É importante esclarecer que não houve uma mudança de nome, como aconteceu em outros casos (Abrão – Abraão; Jacó – Israel), mas e o que a Bíblia diz a respeito da mudança de nome é o seguinte:”Então Saulo, também chamado Paulo, cheio do Espírito Santo, olhou firmemente para Elimas e disse” (At 13.9), ou seja, até este versículo, o apóstolo é chamado de Saulo; a partir de então passa a ser chamado de Paulo. De fato, a Bíblia diz era que ele tinha dois nomes diferentes, fato comum para um judeu que também tinha cidadania romana, como era o caso de Paulo. (EPHESIANS, WILLIAM BARCLAY - The Letter to the Ephesians, pág 9).
2. A assinatura apostólica. Nas treze cartas de sua autoria o Apóstolo se identifica como Paulo, nunca como Saulo. Provavelmente por considerar o nome mais apropriado para evangelizar o mundo gentílico (Rm 11.13). Outro detalhe relevante é a reivindicação de sua autoridade apostólica com a ressalva “pela vontade de Deus” (Ef 1.1), isto é, não escolhido por homens (Gl 1.1). [Lições Bíblicas CPAD, Revista Adultos, 2º Trimestre 2020. Lição 1, 5 Abril, 2020]

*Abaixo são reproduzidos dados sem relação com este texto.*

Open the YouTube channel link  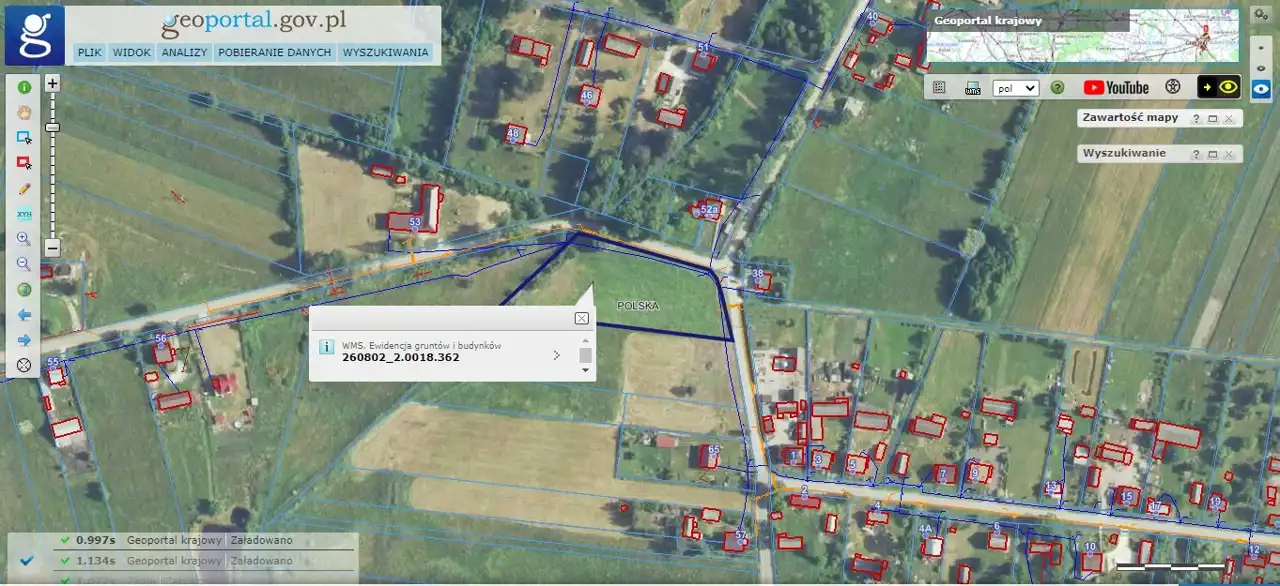coord(1116,88)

“Paulo começa sua Carta mencionando os únicos dois títulos de fama que possui.
(1) Era um apóstolo de Cristo. Nesta afirmação tinha em mente três coisas.
(a) Significava que pertencia a Cristo. Sua vida não era sua própria para dispor dela a seu gosto: era possessão de Jesus Cristo e devia vivê-la de acordo com o que Cristo exigia.
(b) Significava que tinha sido comissionado e enviado por Jesus Cristo. A palavra apóstolos vem do verbo apostellein que significa despachar ou enviar. Podia usar-se, por exemplo, para um esquadro naval enviado a uma expedição ou para um embaixador enviado por seu país nativo. Descreve ao que é enviado para desempenhar uma tarefa especial. O cristão se considera a si mesmo, durante toda sua vida, como membro de uma força de trabalho de Cristo. Tem uma missão: a de servir a Cristo no mundo.
(c) Finalmente dá a entender que todo o poder que possuía era um poder delegado. O sinédrio era a corte suprema dos judeus. Em matéria de religião mantinha sua autoridade sobre cada judeu em todo mundo. Quando o sinédrio tinha chegado a uma decisão entregava-a a um apostolos para que por sua vez este a transmitisse às pessoas interessadas e verificasse seu cumprimento. Quando esse apostolos partia não o fazia simplesmente por autoridade e poder próprios: estava respaldado e acreditado pela autoridade do sinédrio a quem representava. O cristão é representante de Cristo no mundo. Mas não leva a cabo esta tarefa por virtude e poder próprios; com ele estão a virtude e o poder de Jesus Cristo.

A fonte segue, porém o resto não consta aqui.